We need to recognize that the Dharmakaya is not outside of us, it is in us!

Dharmakaya represents Kether, the very peak of the Tree of Life.  It is an extremely profound, abstract level of nature, but it is here and now.  We just lack the capability to be aware of it, but a Master is aware of it. It may not sound important from our level, but it is the most important thing that could ever be is to be aware of that, to know that.  It is the Being of beingness. The fundamental expression of being is in that and it is here and now but we simply are not interested in it. We love our illusions too much.

Moreover, the Samboghakaya is here and now; Chokmah, that fundamental wisdom/compassion is here and now.  What the Christians call Christ. That beingness, that intelligence that is in every living thing – a flame, a fire, in us right now – and any one of us can experience that because it is part of us.  You cannot experience it if you are entranced by illusion.

Furthermore, the Nirmanakaya is also here and now.  The intelligent action rooted in compassion and truth.

Everything that exists fundamentally emerged out of the Absolute and emerged as an expression of three forces - The Law of Three.  That is why there are trinities in every religion.

The Law of Three in its simple form can be understood as:

  1. Positive (the active principle)
  2. Negative (the receptive principle)
  3. Neutral (the conciliating principle), that which brings them together.

Anything that we want to perform, anything that happens, it is always a combination of three factors.  If you want to succeed in some endeavor, you must become aware of how these three forces work. If you want to have children you cannot escape the Law of Three.  The Law of Three rules life even at this most basic level. Where is the Law of Three in the procreation of children? Man is the active principle, the force that provides, that projects.  Woman, the receptive principle, who receives the force of the man. What is it that brings them together? Sex, love, that is the Law of Three. There is no other way to create a human being anywhere in the Universe.  Male, female, sex – and that is what is expressed in those three forces.

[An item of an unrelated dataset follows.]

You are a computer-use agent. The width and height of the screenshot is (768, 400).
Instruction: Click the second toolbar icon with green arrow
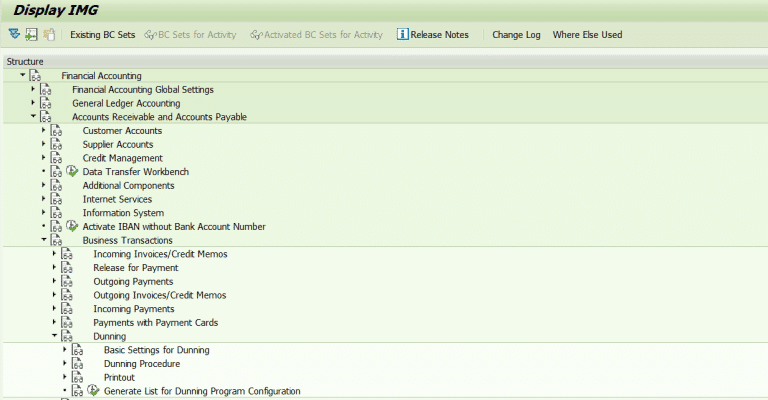[x=31, y=34]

If we want to raise our level of being, to improve our lives, we need to harness that same type of force, but that requires knowledge.  Dharmakaya is knowledge or truth. It is to know reality. If we act without knowing the reality, we act wrongly. We think we are helping someone and often we are just hurting them because we do not really know the truth.  Often we are trying to help ourselves, but we are really hurting ourselves because we really do not know the truth. To really help, to really change something, you need to know the truth of it, the fundamental reality of it.  If you do not, you are making things worse. Once you know the Truth of it and you have compassion and wisdom, you can act intelligently. You see these three must work together. If any one of them is missing there will be failure.

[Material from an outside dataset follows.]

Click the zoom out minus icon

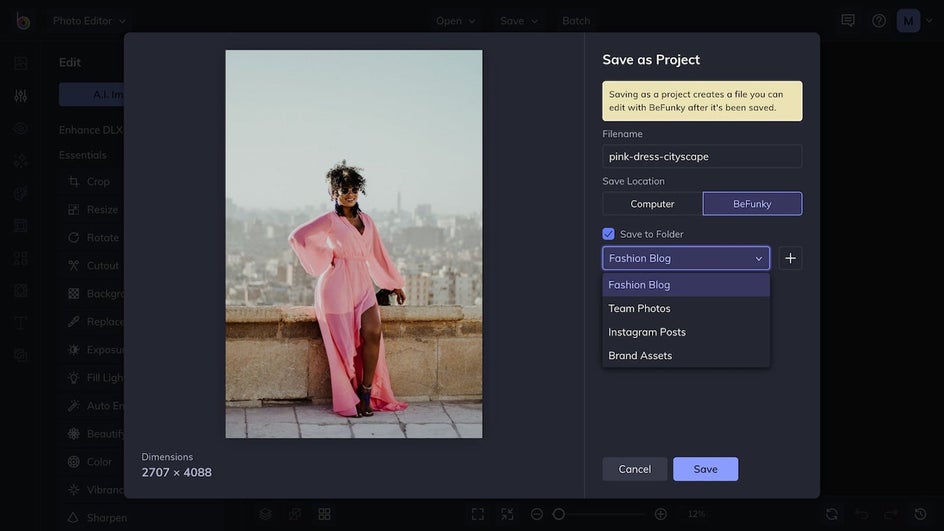[x=537, y=514]
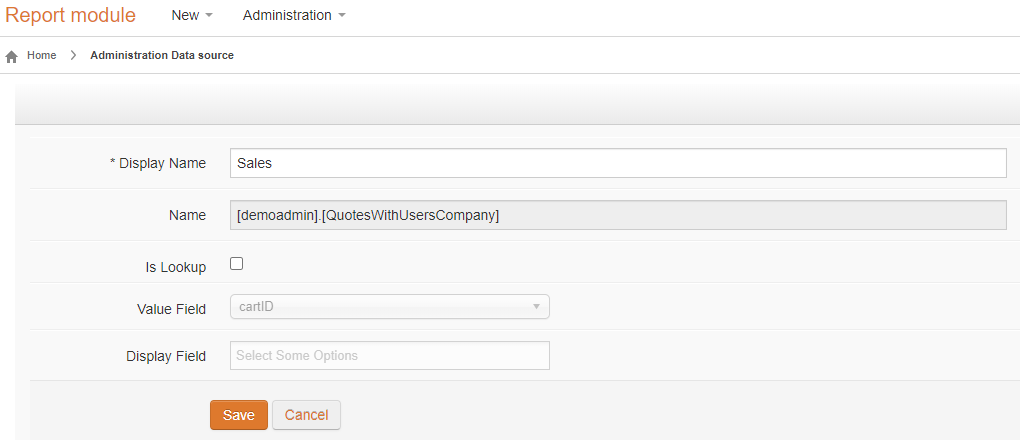This screenshot has height=440, width=1020.
Task: Click the Value Field dropdown arrow
Action: pyautogui.click(x=537, y=307)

The problem is that in most of the things that we do physically, emotionally, intellectually, we are not working with the three superior forces, we are working with their polar opposites.  Most of time we do not know what is really going on, we do not know the reality; we are usually acting out of some desire or aversion. We all want to develop our spiritual lives. We want to know something about truth, about God, about Divinity, about what is the fundamental reality, so we seek out spiritual practices, spiritual groups, spiritual movements, spiritual teachings, but because we have craving and attachment and desire, and we do not want to face what is actually happening.  Instead we want that spiritual reality to agree with our cravings, to encourage our desires. We want to avoid pain, discomfort, we want to feed our desires, and so we prefer to not know the real problem. We prefer to ignore that we are the cause of our suffering. We prefer to just sign some insurance policy that we get from religion like, “okay, if you believe in this and this and this … and if you give us this much money each month then you will go to heaven”. We really love that because it means we do not have to deal with reality at all.  We do not have to face the fact that within us there are a lot of harmful things and a lot of suffering and pain that we cause because of that. We do not want to deal with that. We want to ignore it. We want to hold on and be attached to our sufferings and keep things the way they are. We just want to get the insurance policy so we can go to heaven. However, it does not work like that. Unfortunately, life is not like that. Nature is not like that. Divinity is not like that.

MEkaya2

This map of the Tree of Life shows densities through multi-dimensionality and it all obeys the laws of physics.  Not just the way those physics apply physically, but through multi-dimensional relativity. But there is a fundamental truth that applies to all the levels of existence and that is “each thing belongs where it belongs”.  For example, anger, lust, envy, those are qualities of demons, not qualities of buddhas, angels and masters. If someone has anger or pride, gluttony or greed, they remain where those qualities abide and those qualities abide in the hell realms; which are in the lowest regions, the places of suffering.  They are bound there by those qualities. If that person wants to be liberated from that experience of suffering, they have to liberate themselves from what binds them there. That means, kill the anger, destroy the pride, eradicate the lust, and then that which is trapped within it becomes free. That which is trapped within it rises back to its natural place.  It is that simple! 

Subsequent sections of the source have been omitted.